#### STATED EXERCISE
Copy the following data word for word.

#### DATA PROVIDED
╔══

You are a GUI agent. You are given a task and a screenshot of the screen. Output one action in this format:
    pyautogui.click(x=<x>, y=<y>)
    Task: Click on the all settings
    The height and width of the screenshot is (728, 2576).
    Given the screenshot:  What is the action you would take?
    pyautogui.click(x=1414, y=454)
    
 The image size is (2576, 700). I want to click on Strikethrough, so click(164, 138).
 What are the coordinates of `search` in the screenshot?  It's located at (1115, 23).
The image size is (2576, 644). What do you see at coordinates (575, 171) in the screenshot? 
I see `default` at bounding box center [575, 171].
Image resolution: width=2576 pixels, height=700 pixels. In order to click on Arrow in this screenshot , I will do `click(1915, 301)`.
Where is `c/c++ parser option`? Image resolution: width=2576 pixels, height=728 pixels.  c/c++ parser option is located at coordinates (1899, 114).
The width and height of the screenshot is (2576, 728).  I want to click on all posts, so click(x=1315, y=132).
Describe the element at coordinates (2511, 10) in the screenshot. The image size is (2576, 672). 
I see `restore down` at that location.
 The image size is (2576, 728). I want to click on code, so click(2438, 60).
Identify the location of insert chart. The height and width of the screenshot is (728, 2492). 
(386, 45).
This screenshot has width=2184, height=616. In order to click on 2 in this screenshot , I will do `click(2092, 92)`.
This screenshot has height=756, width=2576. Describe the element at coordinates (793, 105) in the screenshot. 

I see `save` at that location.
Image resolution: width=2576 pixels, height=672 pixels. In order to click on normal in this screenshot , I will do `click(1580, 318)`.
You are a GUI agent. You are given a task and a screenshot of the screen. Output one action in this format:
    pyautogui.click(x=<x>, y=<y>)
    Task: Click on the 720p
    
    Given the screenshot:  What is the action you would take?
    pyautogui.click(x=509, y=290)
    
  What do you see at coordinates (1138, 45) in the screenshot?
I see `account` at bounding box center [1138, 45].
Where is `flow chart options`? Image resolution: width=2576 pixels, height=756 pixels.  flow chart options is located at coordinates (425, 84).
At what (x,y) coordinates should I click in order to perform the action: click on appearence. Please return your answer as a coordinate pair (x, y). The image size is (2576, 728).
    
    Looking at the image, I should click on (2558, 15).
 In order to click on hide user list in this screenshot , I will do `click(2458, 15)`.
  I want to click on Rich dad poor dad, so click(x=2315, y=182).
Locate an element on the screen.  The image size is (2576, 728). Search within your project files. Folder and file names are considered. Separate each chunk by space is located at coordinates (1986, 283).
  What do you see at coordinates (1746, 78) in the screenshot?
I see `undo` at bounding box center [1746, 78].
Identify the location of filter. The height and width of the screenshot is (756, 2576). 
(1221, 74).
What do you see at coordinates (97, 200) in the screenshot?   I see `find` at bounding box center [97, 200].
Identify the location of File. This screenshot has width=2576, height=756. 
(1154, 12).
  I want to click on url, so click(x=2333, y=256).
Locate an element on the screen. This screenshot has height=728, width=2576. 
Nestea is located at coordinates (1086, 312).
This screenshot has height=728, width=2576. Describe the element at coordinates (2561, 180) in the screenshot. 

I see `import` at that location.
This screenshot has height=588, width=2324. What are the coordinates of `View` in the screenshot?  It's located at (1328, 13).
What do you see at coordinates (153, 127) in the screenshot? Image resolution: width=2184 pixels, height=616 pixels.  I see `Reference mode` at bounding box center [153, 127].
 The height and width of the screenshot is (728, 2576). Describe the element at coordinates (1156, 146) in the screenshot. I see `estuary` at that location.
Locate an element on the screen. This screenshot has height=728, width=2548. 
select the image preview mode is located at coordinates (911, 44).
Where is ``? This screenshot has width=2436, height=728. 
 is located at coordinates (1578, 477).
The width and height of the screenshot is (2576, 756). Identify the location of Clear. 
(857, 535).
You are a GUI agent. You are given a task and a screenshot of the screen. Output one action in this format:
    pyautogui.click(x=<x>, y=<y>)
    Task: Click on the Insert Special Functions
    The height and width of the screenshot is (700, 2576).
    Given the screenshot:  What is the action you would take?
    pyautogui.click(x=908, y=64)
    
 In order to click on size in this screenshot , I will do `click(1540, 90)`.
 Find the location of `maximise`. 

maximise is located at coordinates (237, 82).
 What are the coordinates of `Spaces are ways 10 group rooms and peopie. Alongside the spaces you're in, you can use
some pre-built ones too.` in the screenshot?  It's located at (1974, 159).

╚══

#### THE RESPONSE
You are a GUI agent. You are given a task and a screenshot of the screen. Output one action in this format:
    pyautogui.click(x=<x>, y=<y>)
    Task: Click on the all settings
    The height and width of the screenshot is (728, 2576).
    Given the screenshot:  What is the action you would take?
    pyautogui.click(x=1414, y=454)
    
 The image size is (2576, 700). I want to click on Strikethrough, so click(164, 138).
 What are the coordinates of `search` in the screenshot?  It's located at (1115, 23).
The image size is (2576, 644). What do you see at coordinates (575, 171) in the screenshot? 
I see `default` at bounding box center [575, 171].
Image resolution: width=2576 pixels, height=700 pixels. In order to click on Arrow in this screenshot , I will do `click(1915, 301)`.
Where is `c/c++ parser option`? Image resolution: width=2576 pixels, height=728 pixels.  c/c++ parser option is located at coordinates (1899, 114).
The width and height of the screenshot is (2576, 728).  I want to click on all posts, so click(x=1315, y=132).
Describe the element at coordinates (2511, 10) in the screenshot. The image size is (2576, 672). 
I see `restore down` at that location.
 The image size is (2576, 728). I want to click on code, so click(2438, 60).
Identify the location of insert chart. The height and width of the screenshot is (728, 2492). 
(386, 45).
This screenshot has width=2184, height=616. In order to click on 2 in this screenshot , I will do `click(2092, 92)`.
This screenshot has height=756, width=2576. Describe the element at coordinates (793, 105) in the screenshot. 

I see `save` at that location.
Image resolution: width=2576 pixels, height=672 pixels. In order to click on normal in this screenshot , I will do `click(1580, 318)`.
You are a GUI agent. You are given a task and a screenshot of the screen. Output one action in this format:
    pyautogui.click(x=<x>, y=<y>)
    Task: Click on the 720p
    
    Given the screenshot:  What is the action you would take?
    pyautogui.click(x=509, y=290)
    
  What do you see at coordinates (1138, 45) in the screenshot?
I see `account` at bounding box center [1138, 45].
Where is `flow chart options`? Image resolution: width=2576 pixels, height=756 pixels.  flow chart options is located at coordinates (425, 84).
At what (x,y) coordinates should I click in order to perform the action: click on appearence. Please return your answer as a coordinate pair (x, y). The image size is (2576, 728).
    
    Looking at the image, I should click on (2558, 15).
 In order to click on hide user list in this screenshot , I will do `click(2458, 15)`.
  I want to click on Rich dad poor dad, so click(x=2315, y=182).
Locate an element on the screen.  The image size is (2576, 728). Search within your project files. Folder and file names are considered. Separate each chunk by space is located at coordinates (1986, 283).
  What do you see at coordinates (1746, 78) in the screenshot?
I see `undo` at bounding box center [1746, 78].
Identify the location of filter. The height and width of the screenshot is (756, 2576). 
(1221, 74).
What do you see at coordinates (97, 200) in the screenshot?   I see `find` at bounding box center [97, 200].
Identify the location of File. This screenshot has width=2576, height=756. 
(1154, 12).
  I want to click on url, so click(x=2333, y=256).
Locate an element on the screen. This screenshot has height=728, width=2576. 
Nestea is located at coordinates (1086, 312).
This screenshot has height=728, width=2576. Describe the element at coordinates (2561, 180) in the screenshot. 

I see `import` at that location.
This screenshot has height=588, width=2324. What are the coordinates of `View` in the screenshot?  It's located at (1328, 13).
What do you see at coordinates (153, 127) in the screenshot? Image resolution: width=2184 pixels, height=616 pixels.  I see `Reference mode` at bounding box center [153, 127].
 The height and width of the screenshot is (728, 2576). Describe the element at coordinates (1156, 146) in the screenshot. I see `estuary` at that location.
Locate an element on the screen. This screenshot has height=728, width=2548. 
select the image preview mode is located at coordinates (911, 44).
Where is ``? This screenshot has width=2436, height=728. 
 is located at coordinates (1578, 477).
The width and height of the screenshot is (2576, 756). Identify the location of Clear. 
(857, 535).
You are a GUI agent. You are given a task and a screenshot of the screen. Output one action in this format:
    pyautogui.click(x=<x>, y=<y>)
    Task: Click on the Insert Special Functions
    The height and width of the screenshot is (700, 2576).
    Given the screenshot:  What is the action you would take?
    pyautogui.click(x=908, y=64)
    
 In order to click on size in this screenshot , I will do `click(1540, 90)`.
 Find the location of `maximise`. 

maximise is located at coordinates (237, 82).
 What are the coordinates of `Spaces are ways 10 group rooms and peopie. Alongside the spaces you're in, you can use
some pre-built ones too.` in the screenshot?  It's located at (1974, 159).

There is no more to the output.